The extended C-terminal region of BCOR was found to play a crucial role in the AF9–BCOR interaction, and the E531R mutation appeared to hinder their binding. To further investigate this effect, we focused on analyzing the interaction between residue 531 and the extended BCOR C-terminal region (residues 1208–1226) in both the WT and MT complexes. First, we examined the hydrogen bond (H-bond) formation between residue 531 and the extended BCOR C-tail (Fig. S15(a), ESI). Initially, no H-bonds were observed in either the WT or MT complexes. However, around 75 ns, transient H-bond formation was detected in the WT complex, which became consistent after 135 ns. In contrast, no such H-bonding was observed in the MT complex, indicating that the E531R mutation disrupts potential stabilizing interactions. To assess other distance–dependent interactions such as electrostatic and hydrophobic interactions, we measured the distance between residue 531 and the center of mass of the extended BCOR C-tail (Fig. S15(b), ESI). Until 50 ns, the distance remained stable in both the complexes. However, in the MT complex, a slight decrease in distance was observed, stabilizing around 1 nm, suggesting the absence of significant interactions. Conversely, in the WT complex, a sudden decrease in distance was evident, reaching a stable value of approximately 0.25 nm after 300 ns, indicating strong interactions between residue 531 and the extended BCOR C-tail. Further, we calculated the distances between residue 531 and individual residues 1200–1226 in both WT and MT complexes. In the WT complex, residue 1206 exhibited close interaction with residue 531, whereas in the MT complex, no such interaction was observed (Fig. S15(c), ESI). This suggests that the E531R mutation disrupts critical residue-specific interactions necessary for stable AF9–BCOR binding.

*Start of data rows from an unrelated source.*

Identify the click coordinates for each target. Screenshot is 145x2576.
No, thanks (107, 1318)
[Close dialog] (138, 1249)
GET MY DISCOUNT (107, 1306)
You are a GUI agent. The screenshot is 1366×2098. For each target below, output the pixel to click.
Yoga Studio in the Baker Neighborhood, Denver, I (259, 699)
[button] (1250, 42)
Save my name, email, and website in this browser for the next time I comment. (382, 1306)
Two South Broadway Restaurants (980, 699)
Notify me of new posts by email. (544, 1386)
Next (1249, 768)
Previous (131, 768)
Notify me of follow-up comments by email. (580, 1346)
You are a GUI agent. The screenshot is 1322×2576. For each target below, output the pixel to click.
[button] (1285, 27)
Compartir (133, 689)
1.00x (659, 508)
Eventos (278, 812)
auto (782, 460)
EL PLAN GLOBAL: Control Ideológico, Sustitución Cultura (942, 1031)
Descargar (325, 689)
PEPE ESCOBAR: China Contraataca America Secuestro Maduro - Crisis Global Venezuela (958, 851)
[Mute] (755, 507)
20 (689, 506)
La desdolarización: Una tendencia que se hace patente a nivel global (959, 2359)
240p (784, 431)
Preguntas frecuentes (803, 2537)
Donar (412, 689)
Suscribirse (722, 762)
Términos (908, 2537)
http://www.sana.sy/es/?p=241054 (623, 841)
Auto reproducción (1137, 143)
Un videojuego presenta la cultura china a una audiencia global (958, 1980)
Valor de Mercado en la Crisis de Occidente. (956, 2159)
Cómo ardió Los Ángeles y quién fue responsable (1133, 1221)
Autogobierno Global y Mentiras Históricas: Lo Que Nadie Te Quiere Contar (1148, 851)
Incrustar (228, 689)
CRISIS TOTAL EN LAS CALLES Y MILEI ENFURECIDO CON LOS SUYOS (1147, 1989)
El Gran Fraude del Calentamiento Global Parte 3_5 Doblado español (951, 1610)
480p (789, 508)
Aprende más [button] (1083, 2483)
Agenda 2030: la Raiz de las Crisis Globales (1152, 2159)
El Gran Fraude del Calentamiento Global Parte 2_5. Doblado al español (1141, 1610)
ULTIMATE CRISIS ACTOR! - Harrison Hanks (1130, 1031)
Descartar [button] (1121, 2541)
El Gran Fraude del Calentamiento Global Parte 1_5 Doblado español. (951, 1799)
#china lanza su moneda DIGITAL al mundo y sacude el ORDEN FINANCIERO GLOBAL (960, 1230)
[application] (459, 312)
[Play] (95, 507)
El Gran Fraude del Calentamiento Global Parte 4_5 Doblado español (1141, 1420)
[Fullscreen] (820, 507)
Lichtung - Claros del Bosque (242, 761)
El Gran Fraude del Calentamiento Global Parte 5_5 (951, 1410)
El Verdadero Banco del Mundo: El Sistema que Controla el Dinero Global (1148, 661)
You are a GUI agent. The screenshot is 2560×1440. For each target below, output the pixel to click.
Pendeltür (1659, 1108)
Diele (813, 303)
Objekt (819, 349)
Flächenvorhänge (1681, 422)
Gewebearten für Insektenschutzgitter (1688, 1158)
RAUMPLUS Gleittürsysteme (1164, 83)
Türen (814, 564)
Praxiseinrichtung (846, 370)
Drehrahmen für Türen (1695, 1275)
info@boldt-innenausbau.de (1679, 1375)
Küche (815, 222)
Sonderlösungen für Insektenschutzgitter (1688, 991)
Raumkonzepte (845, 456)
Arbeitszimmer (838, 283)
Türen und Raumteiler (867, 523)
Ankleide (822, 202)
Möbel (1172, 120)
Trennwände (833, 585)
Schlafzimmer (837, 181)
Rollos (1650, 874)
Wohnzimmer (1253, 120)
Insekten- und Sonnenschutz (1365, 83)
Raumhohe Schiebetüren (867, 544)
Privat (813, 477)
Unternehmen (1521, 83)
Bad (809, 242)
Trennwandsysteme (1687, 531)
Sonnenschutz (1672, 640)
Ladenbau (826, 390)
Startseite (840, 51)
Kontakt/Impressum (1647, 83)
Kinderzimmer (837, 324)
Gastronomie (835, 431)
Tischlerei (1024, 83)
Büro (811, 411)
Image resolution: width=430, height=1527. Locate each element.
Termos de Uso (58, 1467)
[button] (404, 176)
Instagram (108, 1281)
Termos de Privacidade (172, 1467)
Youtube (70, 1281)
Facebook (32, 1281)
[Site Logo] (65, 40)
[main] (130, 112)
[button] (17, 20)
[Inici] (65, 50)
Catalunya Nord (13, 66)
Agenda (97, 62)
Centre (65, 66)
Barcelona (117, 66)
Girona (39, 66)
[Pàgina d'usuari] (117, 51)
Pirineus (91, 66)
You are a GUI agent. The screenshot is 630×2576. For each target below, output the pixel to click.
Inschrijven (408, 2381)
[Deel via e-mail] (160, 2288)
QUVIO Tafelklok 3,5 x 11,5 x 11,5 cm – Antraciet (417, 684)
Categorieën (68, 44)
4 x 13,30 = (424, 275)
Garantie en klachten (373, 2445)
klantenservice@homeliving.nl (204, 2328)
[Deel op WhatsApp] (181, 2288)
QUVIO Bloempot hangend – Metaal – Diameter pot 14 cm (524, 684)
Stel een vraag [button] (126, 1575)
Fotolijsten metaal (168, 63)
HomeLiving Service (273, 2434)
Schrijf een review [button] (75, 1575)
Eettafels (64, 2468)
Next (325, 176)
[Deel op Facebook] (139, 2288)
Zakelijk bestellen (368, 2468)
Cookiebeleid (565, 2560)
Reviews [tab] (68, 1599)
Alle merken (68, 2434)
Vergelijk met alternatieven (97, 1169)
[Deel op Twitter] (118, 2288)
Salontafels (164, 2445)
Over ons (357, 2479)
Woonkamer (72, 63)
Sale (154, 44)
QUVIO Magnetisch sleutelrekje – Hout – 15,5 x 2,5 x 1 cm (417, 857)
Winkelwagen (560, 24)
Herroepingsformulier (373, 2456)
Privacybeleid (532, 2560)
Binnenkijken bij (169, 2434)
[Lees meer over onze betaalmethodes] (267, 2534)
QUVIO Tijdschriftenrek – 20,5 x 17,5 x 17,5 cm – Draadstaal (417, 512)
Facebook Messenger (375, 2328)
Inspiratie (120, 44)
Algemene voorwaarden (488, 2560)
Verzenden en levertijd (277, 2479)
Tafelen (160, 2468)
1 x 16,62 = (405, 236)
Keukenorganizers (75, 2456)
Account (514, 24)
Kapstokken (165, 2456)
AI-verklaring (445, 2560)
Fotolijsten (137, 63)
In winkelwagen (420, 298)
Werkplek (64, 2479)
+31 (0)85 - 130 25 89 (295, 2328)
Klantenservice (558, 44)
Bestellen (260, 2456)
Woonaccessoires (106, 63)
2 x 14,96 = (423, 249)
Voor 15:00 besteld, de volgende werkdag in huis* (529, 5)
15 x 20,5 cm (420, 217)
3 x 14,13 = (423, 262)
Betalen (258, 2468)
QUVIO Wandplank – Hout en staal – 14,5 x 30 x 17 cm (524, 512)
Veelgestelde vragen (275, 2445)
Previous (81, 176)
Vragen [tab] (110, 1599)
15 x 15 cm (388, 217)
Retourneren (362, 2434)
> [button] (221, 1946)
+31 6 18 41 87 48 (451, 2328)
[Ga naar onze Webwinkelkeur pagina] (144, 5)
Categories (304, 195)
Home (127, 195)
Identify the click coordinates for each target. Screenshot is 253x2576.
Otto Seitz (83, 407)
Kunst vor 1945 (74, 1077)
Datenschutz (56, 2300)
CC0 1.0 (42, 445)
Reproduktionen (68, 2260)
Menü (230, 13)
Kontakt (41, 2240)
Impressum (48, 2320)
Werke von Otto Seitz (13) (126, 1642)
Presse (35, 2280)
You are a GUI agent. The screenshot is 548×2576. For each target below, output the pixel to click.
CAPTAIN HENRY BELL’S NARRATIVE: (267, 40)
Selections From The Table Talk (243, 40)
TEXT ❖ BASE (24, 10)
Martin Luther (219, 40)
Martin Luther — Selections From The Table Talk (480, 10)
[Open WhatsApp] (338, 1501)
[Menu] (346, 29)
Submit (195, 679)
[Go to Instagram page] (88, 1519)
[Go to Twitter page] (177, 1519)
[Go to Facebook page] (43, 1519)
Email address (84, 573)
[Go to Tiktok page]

To further investigate the orientation of the extended C-tail of BCOR, we visualized the final frame of the simulation (Fig. 11). Starting from the same initial complex structure (Fig. 11(a)), in the WT AF9–BCORext complex, the extended C-tail of BCOR was observed to wrap around the α2 helix of AF9, facilitated by favorable electrostatic interactions between oppositely charged residues (Fig. 11(b)). In contrast, in the MT AF9–BCORext complex, the extended BCOR C-tail adopted a different orientation, moving away from AF9 due to electrostatic repulsion between the mutated Arg531 and the charged residues of the C-tail (Fig. 11(c)). These findings align well with experimental observations, highlighting the critical role of the BCOR C-terminal tail in stabilizing AF9–BCOR complex formation.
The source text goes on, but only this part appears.